The main problem here is that the incremental cost of detecting collisions from the generated string, and try again, increases as you generate more and more strings (since you have to read all of those strings to make sure you didn't generate a duplicate). At the same time, the odds of hitting a duplicate goes up, meaning the bigger the table gets, the slower this process will get.
Why do you need to generate the unique string at runtime? Build them all in advance. This article and this post are about random numbers, but the basic concept is the same. You build up a set of unique strings and pull one off the stack when you need one. Your chance of collisions stays constant at 0% throughout the lifetime of the application (provided you build up a stack of enough unique values). Pay for the cost of collisions up front, in your own setup, instead of incrementally over time (and at the cost of a user waiting for those attempts to finally yield a unique number).
This will generate 100,000 unique 5-character strings, at the low, one-time cost of about 1 second (on my machine):
;WITH
a(a) AS
(
SELECT TOP (26) number + 65 FROM master..spt_values
WHERE type = N'P' ORDER BY number
),
b(a) AS
(
SELECT TOP (10) a FROM a ORDER BY NEWID()
)
SELECT DISTINCT CHAR(b.a) + CHAR(c.a) + CHAR(d.a) + CHAR(e.a) + CHAR(f.a)
FROM b, b AS c, b AS d, b AS e, b AS f;
That's not enough? You can generate about 1.12 million unique values by changing TOP (10)
to TOP (20)
. This took 18 seconds. Still not enough? TOP (24)
will give you just under 8 million in about 2 minutes. It will get exponentially more expensive as you generate more strings, because that DISTINCT
has to do the same duplicate checking you want to do every single time you add a customer.
So, create a table:
CREATE TABLE dbo.StringStack
(
ID INT IDENTITY(1,1) PRIMARY KEY,
String CHAR(5) NOT NULL UNIQUE
);
Insert that set:
;WITH
a(a) AS
(
SELECT TOP (26) number + 65 FROM master..spt_values
WHERE type = N'P' ORDER BY number
),
b(a) AS
(
SELECT TOP (10) a FROM a ORDER BY NEWID()
)
INSERT dbo.StringStack(String)
SELECT DISTINCT CHAR(b.a) + CHAR(c.a) + CHAR(d.a) + CHAR(e.a) + CHAR(f.a)
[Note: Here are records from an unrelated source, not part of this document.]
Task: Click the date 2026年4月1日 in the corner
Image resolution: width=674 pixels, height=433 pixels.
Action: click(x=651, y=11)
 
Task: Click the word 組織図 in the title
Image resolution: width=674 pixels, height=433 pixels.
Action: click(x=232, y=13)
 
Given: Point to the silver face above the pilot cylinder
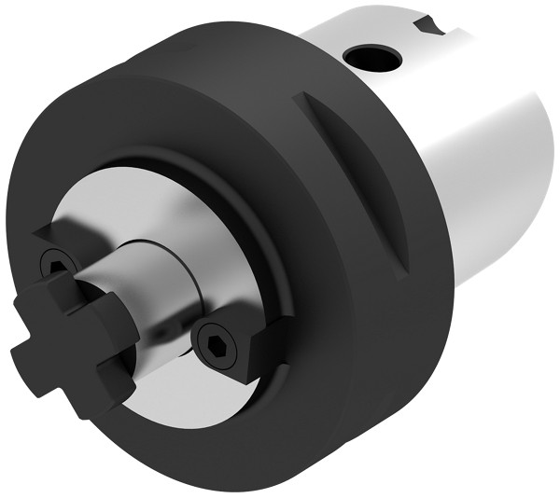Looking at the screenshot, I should [x=140, y=201].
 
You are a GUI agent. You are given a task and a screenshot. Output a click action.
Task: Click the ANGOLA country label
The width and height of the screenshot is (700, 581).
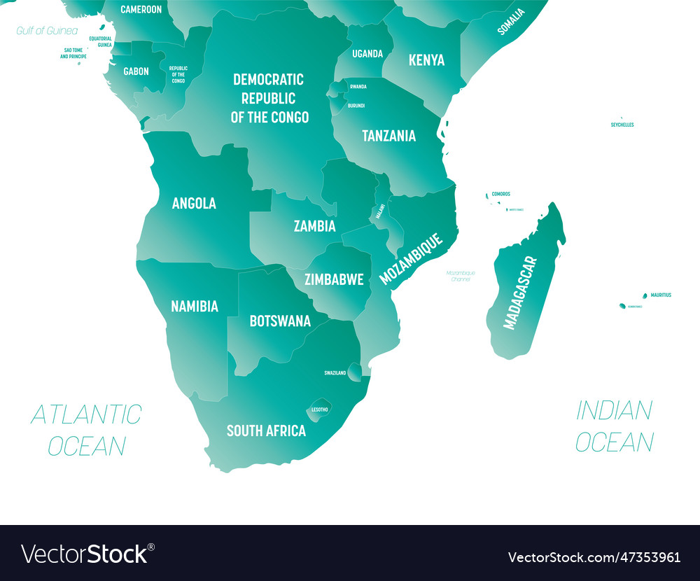194,203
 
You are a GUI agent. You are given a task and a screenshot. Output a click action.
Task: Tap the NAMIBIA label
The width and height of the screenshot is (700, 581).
195,306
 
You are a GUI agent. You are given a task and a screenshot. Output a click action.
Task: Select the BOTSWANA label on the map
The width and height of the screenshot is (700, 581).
280,321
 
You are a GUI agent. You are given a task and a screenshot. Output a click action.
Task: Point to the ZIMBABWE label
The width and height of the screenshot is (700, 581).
334,279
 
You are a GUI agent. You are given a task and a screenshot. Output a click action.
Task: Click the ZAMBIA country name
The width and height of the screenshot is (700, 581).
314,226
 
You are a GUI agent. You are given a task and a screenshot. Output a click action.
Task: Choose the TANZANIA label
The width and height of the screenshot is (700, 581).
388,136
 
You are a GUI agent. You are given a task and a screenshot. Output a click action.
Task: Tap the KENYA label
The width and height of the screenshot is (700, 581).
426,60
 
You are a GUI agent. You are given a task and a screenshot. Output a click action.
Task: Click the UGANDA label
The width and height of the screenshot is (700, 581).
368,54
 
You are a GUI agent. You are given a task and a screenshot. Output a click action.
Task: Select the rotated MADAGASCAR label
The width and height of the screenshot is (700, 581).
521,293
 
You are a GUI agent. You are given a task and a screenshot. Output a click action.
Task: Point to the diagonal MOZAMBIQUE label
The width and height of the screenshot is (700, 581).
411,259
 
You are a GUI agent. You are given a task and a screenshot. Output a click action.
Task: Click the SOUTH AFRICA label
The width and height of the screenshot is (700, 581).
266,430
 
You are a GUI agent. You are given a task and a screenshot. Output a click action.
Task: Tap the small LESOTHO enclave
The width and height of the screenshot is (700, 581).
319,410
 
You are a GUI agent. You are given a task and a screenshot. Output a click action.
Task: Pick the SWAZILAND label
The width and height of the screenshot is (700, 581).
335,373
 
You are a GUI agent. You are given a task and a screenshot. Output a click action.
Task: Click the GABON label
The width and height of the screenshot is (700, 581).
136,71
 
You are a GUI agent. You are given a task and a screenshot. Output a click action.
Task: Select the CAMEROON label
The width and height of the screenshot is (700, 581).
141,10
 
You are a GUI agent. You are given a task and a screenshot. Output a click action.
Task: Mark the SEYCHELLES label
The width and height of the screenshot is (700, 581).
622,125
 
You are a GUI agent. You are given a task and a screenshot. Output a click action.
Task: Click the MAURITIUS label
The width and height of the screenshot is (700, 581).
660,295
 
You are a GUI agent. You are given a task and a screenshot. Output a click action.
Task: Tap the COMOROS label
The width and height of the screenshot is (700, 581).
500,194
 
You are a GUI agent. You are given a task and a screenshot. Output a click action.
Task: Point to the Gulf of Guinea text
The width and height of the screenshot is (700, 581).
47,31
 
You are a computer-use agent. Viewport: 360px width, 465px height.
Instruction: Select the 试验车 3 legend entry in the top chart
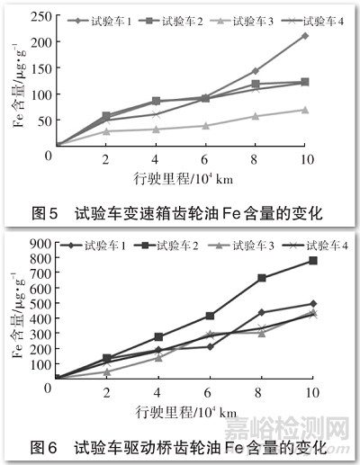click(x=249, y=20)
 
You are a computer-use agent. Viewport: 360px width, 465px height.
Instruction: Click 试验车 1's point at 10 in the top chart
click(x=305, y=36)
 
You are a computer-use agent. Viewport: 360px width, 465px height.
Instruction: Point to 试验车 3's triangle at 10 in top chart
click(x=305, y=110)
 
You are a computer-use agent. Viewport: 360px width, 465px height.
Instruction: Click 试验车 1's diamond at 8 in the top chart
click(x=256, y=71)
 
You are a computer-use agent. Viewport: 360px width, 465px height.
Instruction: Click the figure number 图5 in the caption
click(x=45, y=213)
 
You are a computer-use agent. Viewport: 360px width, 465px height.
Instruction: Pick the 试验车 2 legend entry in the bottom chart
click(x=180, y=245)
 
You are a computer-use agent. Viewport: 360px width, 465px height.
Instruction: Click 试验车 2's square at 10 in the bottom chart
click(x=313, y=261)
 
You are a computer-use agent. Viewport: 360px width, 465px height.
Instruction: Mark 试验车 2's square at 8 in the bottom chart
click(x=262, y=278)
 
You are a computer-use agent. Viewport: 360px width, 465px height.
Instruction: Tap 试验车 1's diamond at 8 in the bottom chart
click(x=262, y=312)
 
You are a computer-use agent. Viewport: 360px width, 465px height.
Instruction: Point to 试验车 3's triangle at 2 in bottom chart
click(x=107, y=371)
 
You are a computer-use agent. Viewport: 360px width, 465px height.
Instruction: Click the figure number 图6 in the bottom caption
click(x=45, y=444)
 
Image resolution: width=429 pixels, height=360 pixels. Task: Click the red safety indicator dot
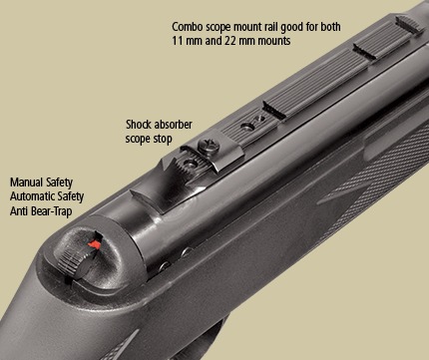click(x=95, y=244)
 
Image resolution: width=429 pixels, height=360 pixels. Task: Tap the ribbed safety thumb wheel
click(x=74, y=259)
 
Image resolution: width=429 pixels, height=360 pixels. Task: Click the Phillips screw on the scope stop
click(x=209, y=146)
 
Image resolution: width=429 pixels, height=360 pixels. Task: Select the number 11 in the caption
click(x=177, y=41)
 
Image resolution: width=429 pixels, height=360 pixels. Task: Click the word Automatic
click(x=32, y=196)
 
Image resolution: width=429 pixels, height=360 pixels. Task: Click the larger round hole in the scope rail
click(x=246, y=127)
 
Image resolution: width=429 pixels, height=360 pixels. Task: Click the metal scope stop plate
click(x=213, y=153)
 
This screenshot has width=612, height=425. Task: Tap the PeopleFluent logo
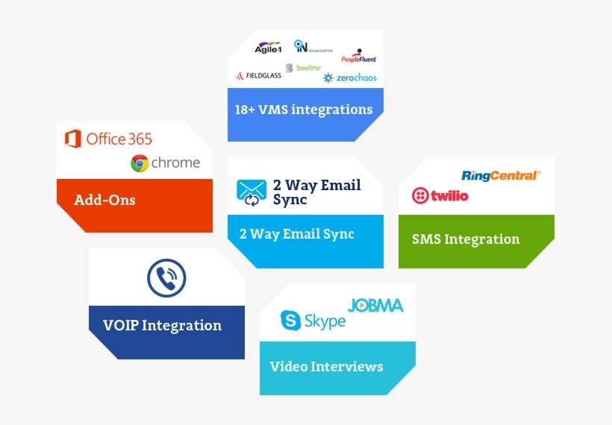point(359,58)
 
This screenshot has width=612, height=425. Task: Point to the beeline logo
point(304,68)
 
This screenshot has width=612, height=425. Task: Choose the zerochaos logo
point(350,78)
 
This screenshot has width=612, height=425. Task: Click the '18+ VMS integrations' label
point(303,110)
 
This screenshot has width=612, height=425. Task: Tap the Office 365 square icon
point(72,139)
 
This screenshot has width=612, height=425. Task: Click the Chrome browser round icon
point(140,163)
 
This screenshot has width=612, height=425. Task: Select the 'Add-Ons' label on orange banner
point(104,200)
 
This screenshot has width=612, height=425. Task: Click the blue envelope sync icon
point(252,191)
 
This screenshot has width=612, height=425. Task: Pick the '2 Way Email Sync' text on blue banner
point(296,234)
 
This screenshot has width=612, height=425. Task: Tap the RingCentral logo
point(500,176)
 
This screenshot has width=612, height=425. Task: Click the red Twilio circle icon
point(421,196)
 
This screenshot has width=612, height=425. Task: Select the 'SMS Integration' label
point(466,239)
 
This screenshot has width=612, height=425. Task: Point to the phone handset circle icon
point(166,278)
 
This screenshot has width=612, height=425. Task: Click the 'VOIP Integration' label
point(162,325)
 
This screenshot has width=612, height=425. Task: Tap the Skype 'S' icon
point(290,321)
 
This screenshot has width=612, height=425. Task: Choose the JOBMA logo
point(375,306)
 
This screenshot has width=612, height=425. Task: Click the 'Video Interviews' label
point(326,366)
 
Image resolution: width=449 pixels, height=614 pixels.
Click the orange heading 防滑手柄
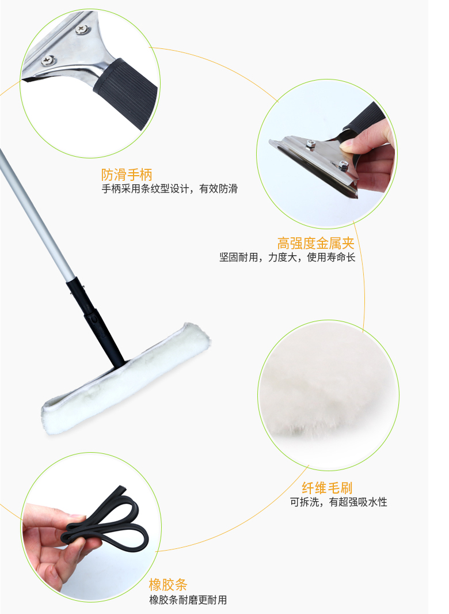click(x=127, y=175)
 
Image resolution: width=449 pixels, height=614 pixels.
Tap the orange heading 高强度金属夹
click(x=315, y=243)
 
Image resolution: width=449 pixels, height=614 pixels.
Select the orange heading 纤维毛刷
click(x=327, y=487)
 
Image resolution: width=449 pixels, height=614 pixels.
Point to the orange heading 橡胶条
click(x=168, y=585)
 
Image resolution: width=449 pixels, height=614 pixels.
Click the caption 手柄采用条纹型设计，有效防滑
click(x=169, y=189)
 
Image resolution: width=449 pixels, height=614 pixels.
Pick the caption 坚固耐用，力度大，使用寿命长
click(x=287, y=257)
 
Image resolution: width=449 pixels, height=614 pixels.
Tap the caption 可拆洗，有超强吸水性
click(x=338, y=502)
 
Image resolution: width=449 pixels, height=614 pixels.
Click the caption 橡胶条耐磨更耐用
click(x=188, y=600)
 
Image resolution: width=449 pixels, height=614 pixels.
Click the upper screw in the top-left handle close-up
click(x=82, y=29)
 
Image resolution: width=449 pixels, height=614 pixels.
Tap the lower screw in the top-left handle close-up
click(x=48, y=60)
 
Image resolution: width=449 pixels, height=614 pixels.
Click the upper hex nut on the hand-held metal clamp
click(x=311, y=144)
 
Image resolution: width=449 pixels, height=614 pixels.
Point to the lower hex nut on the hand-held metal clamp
click(x=343, y=166)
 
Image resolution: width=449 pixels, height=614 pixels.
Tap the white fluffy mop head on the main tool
click(x=126, y=378)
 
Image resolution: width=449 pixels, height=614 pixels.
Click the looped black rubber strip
click(x=106, y=519)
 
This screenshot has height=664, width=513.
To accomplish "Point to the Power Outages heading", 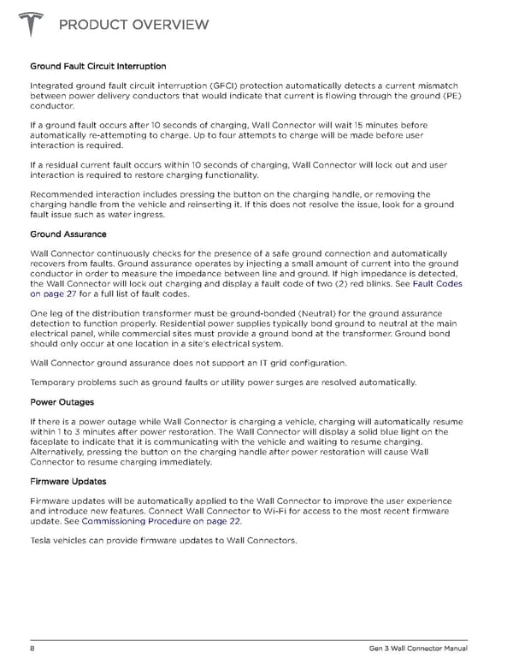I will (62, 401).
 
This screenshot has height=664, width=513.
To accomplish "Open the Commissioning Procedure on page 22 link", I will (161, 520).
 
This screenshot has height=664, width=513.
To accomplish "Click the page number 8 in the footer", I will (32, 649).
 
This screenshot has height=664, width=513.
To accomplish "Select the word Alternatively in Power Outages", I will (60, 453).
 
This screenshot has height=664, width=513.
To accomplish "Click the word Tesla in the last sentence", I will (41, 541).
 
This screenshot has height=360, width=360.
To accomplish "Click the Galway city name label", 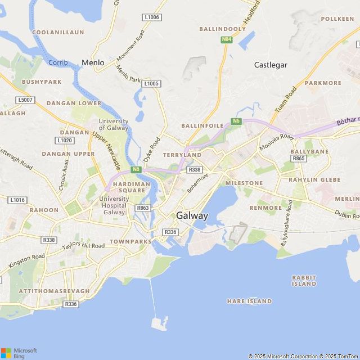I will click(192, 215).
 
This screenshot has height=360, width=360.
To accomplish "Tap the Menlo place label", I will click(93, 63).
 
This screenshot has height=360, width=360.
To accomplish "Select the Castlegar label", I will click(271, 65).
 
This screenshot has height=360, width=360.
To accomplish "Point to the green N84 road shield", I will click(226, 39).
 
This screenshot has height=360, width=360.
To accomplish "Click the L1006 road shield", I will click(152, 17).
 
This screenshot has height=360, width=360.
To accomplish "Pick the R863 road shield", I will click(143, 208).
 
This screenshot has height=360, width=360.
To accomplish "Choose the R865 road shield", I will click(299, 159).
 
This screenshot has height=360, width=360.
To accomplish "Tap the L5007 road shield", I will click(25, 100).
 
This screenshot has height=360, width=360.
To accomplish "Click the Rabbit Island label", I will click(304, 281).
FROM b, b AS c, b AS d, b AS e, b AS f;
And then just create a procedure that pops one off the stack when you need it:
CREATE PROCEDURE dbo.AddCustomer
@CustomerName VARCHAR(64) /* , other params */
AS
BEGIN
SET NOCOUNT ON;
DELETE TOP (1) dbo.StringStack
OUTPUT deleted.String, @CustomerName /* , other params */
INTO dbo.Customers(CustomerID, CustomerName /*, ...other columns... */);
END
GO
No silly looping, no needing to check if the CustomerID
you generated just exists, etc. The only additional thing you'll want to build is some type of check that notifies you when you're getting low.
As an aside, these are terrible identifiers for a CustomerID. What is wrong with a sequential surrogate key, like an IDENTITY column? How is a 5-digit random string with all this effort involved, any better than a unique number the system can generate for you much more easily?